Young Yull Koh, MD, PhD. , Pediatrics, Seoul National University College of Medicine, Seoul, South Korea

Dongin Suh, MD , Department of Pediatrics, Seoul National University Hospital, Seoul, South Korea

Background

Dyspnea is one of the cardinal symptoms of asthma, but it is difficult to be quantified clinically. The modified Borg(mBorg) scale has been successfully used to assess dyspnea in adult, but children may have comprehension difficulties with this scale. The Pediatric Dyspnea Scale(PDS) was adequately designed to measure an asthmatic children’s perception of respiratory symptoms. On the other hand, the fractional exhaled nitric oxide(FeNO) has recently been shown to be a useful marker for inflammation in allergic airway disease. We aimed to assess the validity and clinical efficacy of the PDS and examine the correlation of the PDS with the bronchoconstriction and the value of FeNO.

Methods: We additionally checked the degree of dyspnea when we performed the metacholine challenge test to confirm asthma in 73 children. Before the test, we measured the FeNO value. Serial FEV1 value and dyspnea rating using the mBorg scale and the PDS were recorded during the provocation test. We compared the mBorg scale and the PDS between bronchial hyperresponsiveness positive (BHR(+)) group and BHR negative (BHR(-)) group. We tried to verify the correlation between values of the PDS and the FeNO according to the presence or absence of  BHR. 

Results: The mBorg scale was correlated well with the PDS (rs=0.880, P<0.001). We found a significant correlation between the percentage decrease in FEV1(ΔFEV1%) and the changes in the dyspnea score (ΔBorg by the mBrog scale,  and ΔPDS by the PDS scale) at each step during the metacholine challenge test(mBorg, rs=0336, P<0.001; PDS, rs=0.309, P<0.001). No significant difference in the ΔBorg or ΔPDS, defined as the decrease of dyspnea perception score from baseline at the last step of methacholine challenge test, was observed between the BHR (+) and the BHR (-) group (BHR (+) group, P=0.217; BHR (-) group, P=0.560). We found no significant correlation between the PDS and the value of FeNO in BHR (+) group(rs=0.233, P=0.137) and in BHR (-) group (rs=0.132, P=0.495).

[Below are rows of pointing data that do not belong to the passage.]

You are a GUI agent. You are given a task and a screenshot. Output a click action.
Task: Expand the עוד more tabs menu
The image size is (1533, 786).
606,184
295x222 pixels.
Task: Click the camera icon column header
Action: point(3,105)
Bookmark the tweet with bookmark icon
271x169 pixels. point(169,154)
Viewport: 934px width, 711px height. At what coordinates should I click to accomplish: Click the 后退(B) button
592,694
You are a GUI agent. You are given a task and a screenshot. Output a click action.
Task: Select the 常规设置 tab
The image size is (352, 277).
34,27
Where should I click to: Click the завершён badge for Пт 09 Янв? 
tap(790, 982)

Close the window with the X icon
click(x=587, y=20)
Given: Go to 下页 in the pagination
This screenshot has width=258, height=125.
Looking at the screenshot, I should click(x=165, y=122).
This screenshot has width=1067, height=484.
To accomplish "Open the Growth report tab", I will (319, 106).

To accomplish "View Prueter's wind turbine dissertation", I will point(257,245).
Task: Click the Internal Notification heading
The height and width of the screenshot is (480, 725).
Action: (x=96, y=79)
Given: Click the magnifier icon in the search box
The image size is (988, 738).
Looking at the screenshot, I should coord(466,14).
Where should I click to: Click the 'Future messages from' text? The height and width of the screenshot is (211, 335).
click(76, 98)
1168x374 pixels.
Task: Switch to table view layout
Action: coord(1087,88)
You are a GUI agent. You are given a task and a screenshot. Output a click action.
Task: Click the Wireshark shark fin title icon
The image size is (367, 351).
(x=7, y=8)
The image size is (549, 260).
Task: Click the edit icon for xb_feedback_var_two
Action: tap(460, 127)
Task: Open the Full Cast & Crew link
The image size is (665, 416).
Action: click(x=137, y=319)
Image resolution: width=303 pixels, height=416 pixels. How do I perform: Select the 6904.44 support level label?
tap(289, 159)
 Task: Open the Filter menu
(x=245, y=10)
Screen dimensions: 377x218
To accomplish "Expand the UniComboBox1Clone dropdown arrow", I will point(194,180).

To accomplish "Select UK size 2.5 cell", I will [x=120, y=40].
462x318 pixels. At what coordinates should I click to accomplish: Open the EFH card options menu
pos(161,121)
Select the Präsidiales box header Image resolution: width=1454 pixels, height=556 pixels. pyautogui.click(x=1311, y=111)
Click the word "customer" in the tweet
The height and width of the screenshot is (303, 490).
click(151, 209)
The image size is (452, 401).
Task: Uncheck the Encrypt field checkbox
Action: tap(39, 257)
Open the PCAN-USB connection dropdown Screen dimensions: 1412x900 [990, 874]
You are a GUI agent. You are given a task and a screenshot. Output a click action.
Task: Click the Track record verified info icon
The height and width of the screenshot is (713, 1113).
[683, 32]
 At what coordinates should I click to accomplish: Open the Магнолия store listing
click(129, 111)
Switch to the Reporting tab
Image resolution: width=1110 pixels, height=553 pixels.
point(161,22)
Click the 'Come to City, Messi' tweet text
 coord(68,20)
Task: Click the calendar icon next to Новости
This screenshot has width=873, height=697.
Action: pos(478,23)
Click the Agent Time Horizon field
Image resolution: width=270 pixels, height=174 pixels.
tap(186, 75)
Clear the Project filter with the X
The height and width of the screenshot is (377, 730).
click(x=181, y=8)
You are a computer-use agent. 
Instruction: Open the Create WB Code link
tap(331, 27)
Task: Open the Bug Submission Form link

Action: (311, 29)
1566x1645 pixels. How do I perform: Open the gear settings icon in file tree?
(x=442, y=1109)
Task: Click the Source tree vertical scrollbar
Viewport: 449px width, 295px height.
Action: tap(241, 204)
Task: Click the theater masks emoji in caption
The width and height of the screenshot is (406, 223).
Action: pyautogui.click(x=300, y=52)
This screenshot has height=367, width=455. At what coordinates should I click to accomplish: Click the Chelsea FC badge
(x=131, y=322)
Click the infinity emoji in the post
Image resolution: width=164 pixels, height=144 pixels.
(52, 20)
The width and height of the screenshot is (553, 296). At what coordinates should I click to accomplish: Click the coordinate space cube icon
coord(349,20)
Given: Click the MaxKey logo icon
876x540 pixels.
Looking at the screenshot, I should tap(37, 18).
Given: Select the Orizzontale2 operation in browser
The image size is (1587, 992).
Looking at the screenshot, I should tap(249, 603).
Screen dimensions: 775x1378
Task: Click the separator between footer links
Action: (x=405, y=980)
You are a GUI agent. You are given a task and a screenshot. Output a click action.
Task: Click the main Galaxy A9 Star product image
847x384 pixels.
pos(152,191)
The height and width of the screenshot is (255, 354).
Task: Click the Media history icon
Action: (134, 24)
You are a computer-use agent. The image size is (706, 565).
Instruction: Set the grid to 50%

Conclusions: The pediatric dyspnea scale had similar pattern to assess the dyspnea with the modified Borg scale. We found a significant correlation between the percentage decrease in FEV1 and the change of score in dyspnea scale (ΔBorg and ΔPDS) during the metacholine challenge test. However, scores of dyspnea was all the same regardless of the presence of BHR.  We did not find a significant correlation between the dyspnea scale and markers of airway inflammation. PDS can only play a supplemental role in predicting the presence of BHR on children with suspected asthma.